Observation volumes continue to stress hospitals.                             

The utilization process is very difficult and complicated. We must continue to advocate for our elders and utilize their Medicare benefits correctly. We should be using all our patients’ benefits correctly, so let’s talk about something that concerns us about our insurance companies’ behaviors over the past few years. 

Observation Services.

In order to discuss this, I just want to remind you what the Centers for Medicare & Medicaid Services (CMS) says about observation:

Remember that time frame: 48 hours.

The CMS two-midnight rule, implemented in October 2013, should have taken care of the swirl of debate regarding inpatient versus observation status, but it seems that it really only added to the confusion of who to put in observation. And the fact that CMS uses the definition of hospital services as “services that are performed in the hospital” did not help either, did it? I get that there are people who come to the hospital to seek help despite having no valid clinical reasons to be there, but those are few and far between. And isn’t it sad that those become the stories we hear? How many other patients do we not even hear about, for whom we actually chose wrong, due to fear of an audit?

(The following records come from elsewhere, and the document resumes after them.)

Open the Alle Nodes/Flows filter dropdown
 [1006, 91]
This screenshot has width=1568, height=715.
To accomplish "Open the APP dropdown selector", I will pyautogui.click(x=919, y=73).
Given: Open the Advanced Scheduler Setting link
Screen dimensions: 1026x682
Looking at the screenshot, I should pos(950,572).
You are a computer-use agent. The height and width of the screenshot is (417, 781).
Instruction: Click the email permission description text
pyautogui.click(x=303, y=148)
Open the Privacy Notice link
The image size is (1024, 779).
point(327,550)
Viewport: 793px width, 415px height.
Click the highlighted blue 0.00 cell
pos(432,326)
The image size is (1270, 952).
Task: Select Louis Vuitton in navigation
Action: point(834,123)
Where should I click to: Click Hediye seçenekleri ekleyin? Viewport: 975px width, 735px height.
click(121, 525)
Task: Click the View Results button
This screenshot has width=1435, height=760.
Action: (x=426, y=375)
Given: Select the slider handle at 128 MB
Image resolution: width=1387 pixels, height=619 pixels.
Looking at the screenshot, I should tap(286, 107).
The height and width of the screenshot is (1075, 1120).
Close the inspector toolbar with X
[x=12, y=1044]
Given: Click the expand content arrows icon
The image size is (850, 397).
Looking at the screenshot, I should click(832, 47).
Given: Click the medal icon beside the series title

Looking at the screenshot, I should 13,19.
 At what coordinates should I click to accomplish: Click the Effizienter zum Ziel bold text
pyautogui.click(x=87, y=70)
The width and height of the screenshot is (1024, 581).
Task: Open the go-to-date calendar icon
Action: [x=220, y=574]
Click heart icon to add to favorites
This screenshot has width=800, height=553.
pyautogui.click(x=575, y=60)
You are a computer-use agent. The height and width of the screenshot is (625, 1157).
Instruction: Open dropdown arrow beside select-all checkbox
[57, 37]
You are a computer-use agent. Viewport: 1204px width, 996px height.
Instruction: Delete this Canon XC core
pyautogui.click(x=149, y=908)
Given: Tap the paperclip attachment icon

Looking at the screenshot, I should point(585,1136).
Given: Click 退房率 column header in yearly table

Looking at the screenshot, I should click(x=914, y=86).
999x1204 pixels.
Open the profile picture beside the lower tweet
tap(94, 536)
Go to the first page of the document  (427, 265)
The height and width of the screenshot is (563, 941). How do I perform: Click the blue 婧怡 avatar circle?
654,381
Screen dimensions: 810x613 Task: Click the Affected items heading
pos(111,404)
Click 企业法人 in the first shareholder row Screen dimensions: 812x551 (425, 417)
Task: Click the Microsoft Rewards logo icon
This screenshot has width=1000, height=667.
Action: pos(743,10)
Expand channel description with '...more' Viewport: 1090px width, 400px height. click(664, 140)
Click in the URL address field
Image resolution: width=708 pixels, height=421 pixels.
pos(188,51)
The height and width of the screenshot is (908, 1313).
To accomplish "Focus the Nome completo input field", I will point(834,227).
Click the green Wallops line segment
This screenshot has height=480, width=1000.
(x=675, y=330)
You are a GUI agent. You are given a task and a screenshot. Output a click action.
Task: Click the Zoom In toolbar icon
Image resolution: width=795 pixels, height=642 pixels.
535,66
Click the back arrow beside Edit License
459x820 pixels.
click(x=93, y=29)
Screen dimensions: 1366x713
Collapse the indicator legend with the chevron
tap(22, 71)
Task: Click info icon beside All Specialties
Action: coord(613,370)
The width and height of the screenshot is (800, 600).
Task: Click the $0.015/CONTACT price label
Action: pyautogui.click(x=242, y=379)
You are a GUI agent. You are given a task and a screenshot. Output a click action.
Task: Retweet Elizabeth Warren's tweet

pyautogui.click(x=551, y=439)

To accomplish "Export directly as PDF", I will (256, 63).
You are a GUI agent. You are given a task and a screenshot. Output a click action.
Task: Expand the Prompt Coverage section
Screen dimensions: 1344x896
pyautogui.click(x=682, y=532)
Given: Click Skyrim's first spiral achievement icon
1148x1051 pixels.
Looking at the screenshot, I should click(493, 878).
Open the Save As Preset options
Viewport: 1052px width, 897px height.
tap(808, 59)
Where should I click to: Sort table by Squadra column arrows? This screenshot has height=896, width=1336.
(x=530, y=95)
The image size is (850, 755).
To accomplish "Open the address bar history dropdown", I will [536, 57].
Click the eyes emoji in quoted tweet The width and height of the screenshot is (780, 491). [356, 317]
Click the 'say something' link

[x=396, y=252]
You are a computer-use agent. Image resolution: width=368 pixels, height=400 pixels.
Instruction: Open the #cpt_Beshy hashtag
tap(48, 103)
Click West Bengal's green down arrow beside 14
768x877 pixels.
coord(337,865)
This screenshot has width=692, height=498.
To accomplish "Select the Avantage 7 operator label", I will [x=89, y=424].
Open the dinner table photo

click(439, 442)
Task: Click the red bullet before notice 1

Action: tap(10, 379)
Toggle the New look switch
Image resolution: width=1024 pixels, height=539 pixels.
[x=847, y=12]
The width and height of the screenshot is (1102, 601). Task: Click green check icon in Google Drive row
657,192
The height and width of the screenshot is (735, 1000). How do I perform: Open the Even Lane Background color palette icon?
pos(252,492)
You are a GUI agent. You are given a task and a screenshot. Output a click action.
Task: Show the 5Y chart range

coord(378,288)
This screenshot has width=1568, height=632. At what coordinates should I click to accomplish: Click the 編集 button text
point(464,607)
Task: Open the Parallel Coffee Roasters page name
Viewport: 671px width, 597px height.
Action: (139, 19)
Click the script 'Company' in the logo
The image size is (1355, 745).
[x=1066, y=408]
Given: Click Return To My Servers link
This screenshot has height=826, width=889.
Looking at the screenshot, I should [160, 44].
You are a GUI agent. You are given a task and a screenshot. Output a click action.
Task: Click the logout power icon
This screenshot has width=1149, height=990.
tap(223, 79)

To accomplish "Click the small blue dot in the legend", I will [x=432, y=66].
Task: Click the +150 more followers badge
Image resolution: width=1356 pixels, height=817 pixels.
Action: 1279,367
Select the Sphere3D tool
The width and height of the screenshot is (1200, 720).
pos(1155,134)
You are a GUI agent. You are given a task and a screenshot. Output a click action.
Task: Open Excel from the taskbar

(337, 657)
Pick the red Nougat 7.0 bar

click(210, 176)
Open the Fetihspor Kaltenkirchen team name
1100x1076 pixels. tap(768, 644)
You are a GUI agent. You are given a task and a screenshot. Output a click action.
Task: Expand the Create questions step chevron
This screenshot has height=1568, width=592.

What about the way that some insurance carriers have taken the concept of observation and completely ignored the definition and the time frame? Most of the examples I have cannot be confirmed, because insurance companies do not provide their policies to us, but here are some examples of where we are challenged on any given day, in any hospital: 

  1. We have heard that there are certain insurances that have internal policies requiring their utilization management (UM) nurses approve only observation for more than 100 Diagnosis-Related Groups (DRGs.) That’s interesting considering that the DRG is not even confirmed until after discharge and all documents are coded. Even with concurrent coding, the DRG is not finalized. So really, these nurses are making a medical decision that should be a physician’s responsibility.
  2. We have also heard that there are other insurances that are going on 96 hours of observation before they will even discuss conversion to an inpatient level of care. And then they want the patient to meet inpatient admission criteria on Day 5.
  3. We have examples of patients who have insurance and were denied for inpatient level of care, remaining in observation for days, weeks, or months, with the insurance taking no responsibility for assisting with transition out of the facility. 
  4. We have examples of our behavioral health patients being denied inpatient level of care in the emergency department, and then no ancillary help being offered to them.

All of these insurance companies claim they use a set of screening criteria, be it MCG or Interqual. Yet these examples above would suggest they do not. If and when you are negotiating your contracts with insurance companies, it is highly recommended you call out the UM process independently, and contract to abide by one set of rules. Whatever that set of rules is, there will be some wins and some losses on both sides, but we need to get back to the basics, and we need to utilize patient benefits as they were meant to be used. This way we can spend our resources on things that matter – like patient care!